Exercise goal. From top to bottom, each entry below must be reproduced exactly.

Records provided.
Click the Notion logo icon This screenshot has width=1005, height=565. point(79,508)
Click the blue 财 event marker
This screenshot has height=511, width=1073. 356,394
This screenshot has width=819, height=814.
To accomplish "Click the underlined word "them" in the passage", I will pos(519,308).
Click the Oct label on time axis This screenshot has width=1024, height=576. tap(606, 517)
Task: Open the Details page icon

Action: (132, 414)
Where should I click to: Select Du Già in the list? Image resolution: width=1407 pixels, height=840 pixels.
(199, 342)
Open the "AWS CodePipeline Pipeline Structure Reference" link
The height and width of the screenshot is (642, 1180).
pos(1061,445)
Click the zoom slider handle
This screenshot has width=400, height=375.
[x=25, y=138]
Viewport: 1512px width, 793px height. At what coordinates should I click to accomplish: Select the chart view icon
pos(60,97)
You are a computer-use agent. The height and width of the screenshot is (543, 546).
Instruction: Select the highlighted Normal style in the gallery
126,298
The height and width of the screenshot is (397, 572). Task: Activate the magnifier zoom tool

Written answer.
Click the Notion logo icon This screenshot has width=1005, height=565. point(79,508)
Click the blue 财 event marker
This screenshot has height=511, width=1073. 356,394
This screenshot has width=819, height=814.
To accomplish "Click the underlined word "them" in the passage", I will pos(519,308).
Click the Oct label on time axis This screenshot has width=1024, height=576. tap(606, 517)
Task: Open the Details page icon

Action: (132, 414)
Where should I click to: Select Du Già in the list? Image resolution: width=1407 pixels, height=840 pixels.
(199, 342)
Open the "AWS CodePipeline Pipeline Structure Reference" link
The height and width of the screenshot is (642, 1180).
pos(1061,445)
Click the zoom slider handle
This screenshot has width=400, height=375.
[x=25, y=138]
Viewport: 1512px width, 793px height. At what coordinates should I click to accomplish: Select the chart view icon
pos(60,97)
You are a computer-use agent. The height and width of the screenshot is (543, 546).
Instruction: Select the highlighted Normal style in the gallery
126,298
The height and width of the screenshot is (397, 572). Task: Activate the magnifier zoom tool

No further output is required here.